» **Problem to solve**: Convert the lines running from the one containing "You are a GUI" through the end of the records, inclusive, into a Markdown table with the columns Row and Line. Number the rows, and leave out blank lines and pictures.

-- START Given information --

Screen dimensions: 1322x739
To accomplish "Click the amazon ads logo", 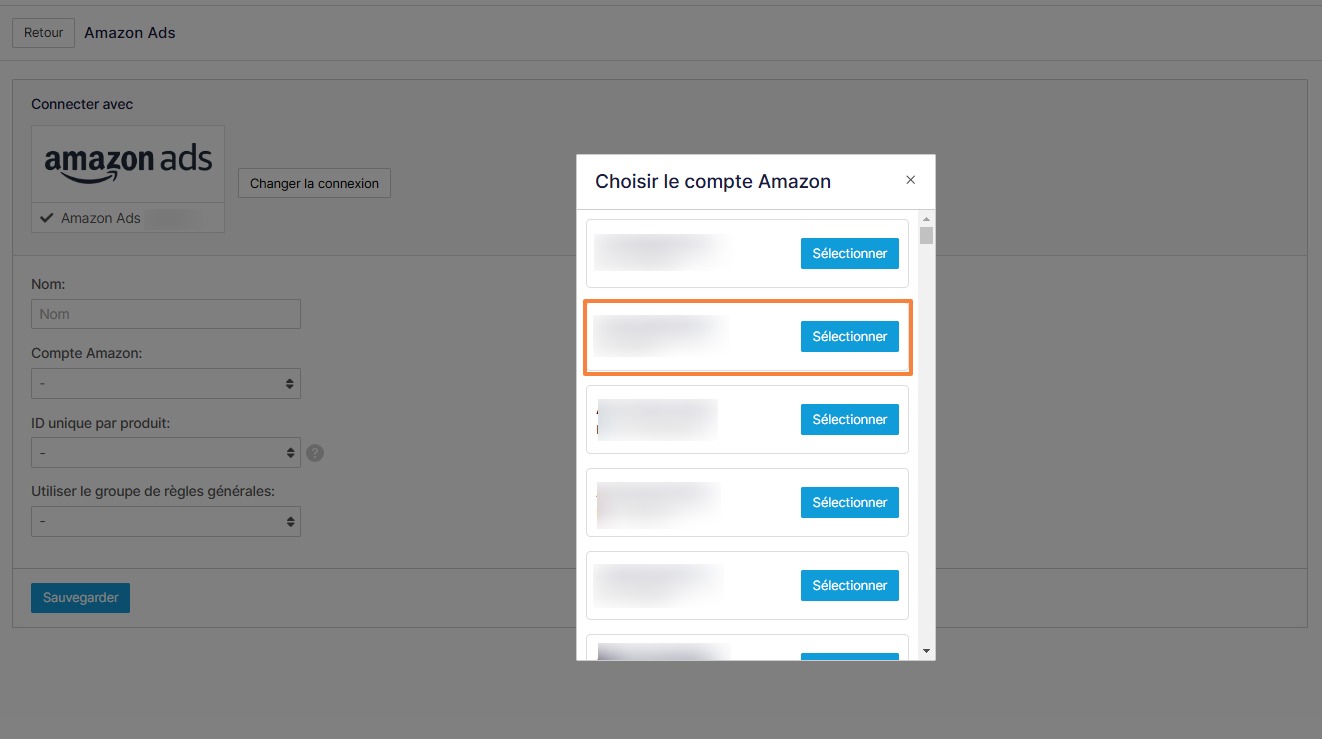I will 128,164.
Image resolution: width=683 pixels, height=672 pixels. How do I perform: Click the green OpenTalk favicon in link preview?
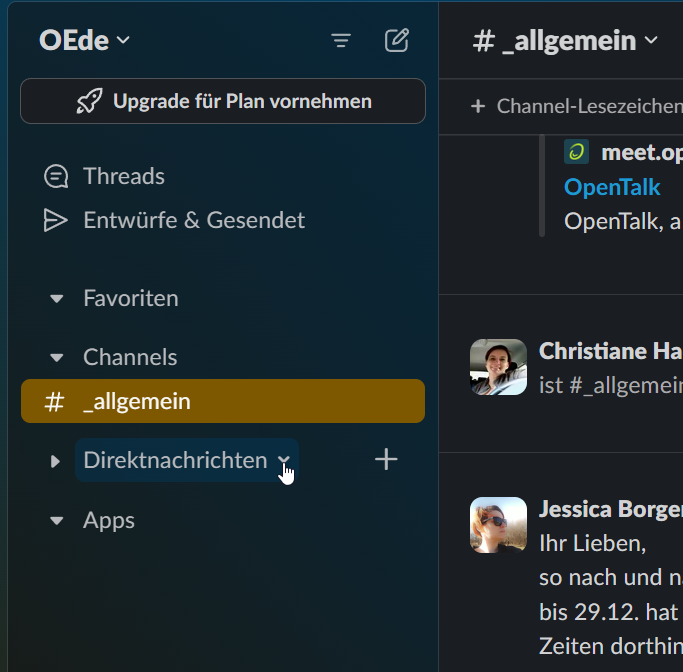click(x=576, y=152)
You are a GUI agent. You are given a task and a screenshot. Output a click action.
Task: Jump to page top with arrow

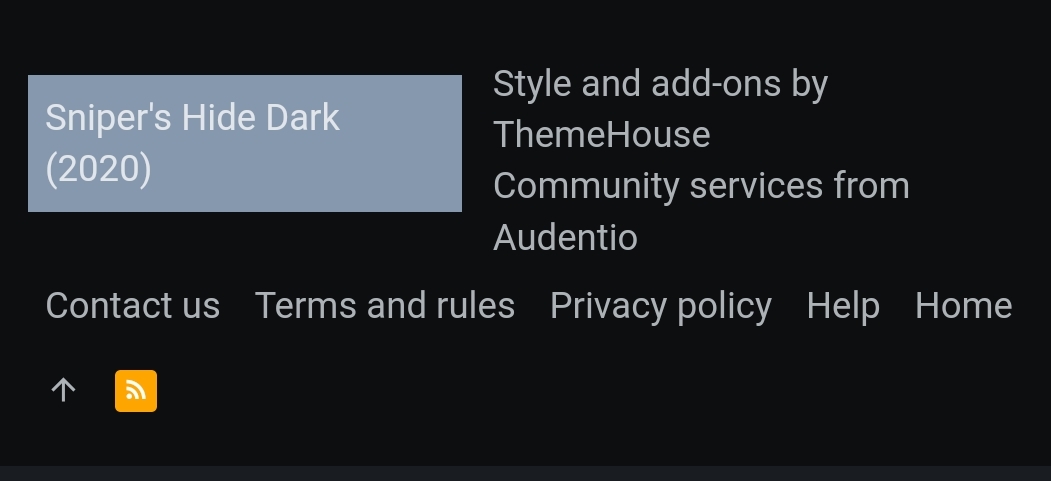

-- END Given information --

» **Result for this task**:
| Row | Line |
|---|---|
| 1 | You are a GUI agent. You are given a task and a screenshot. Output a click action. |
| 2 | Task: Jump to page top with arrow |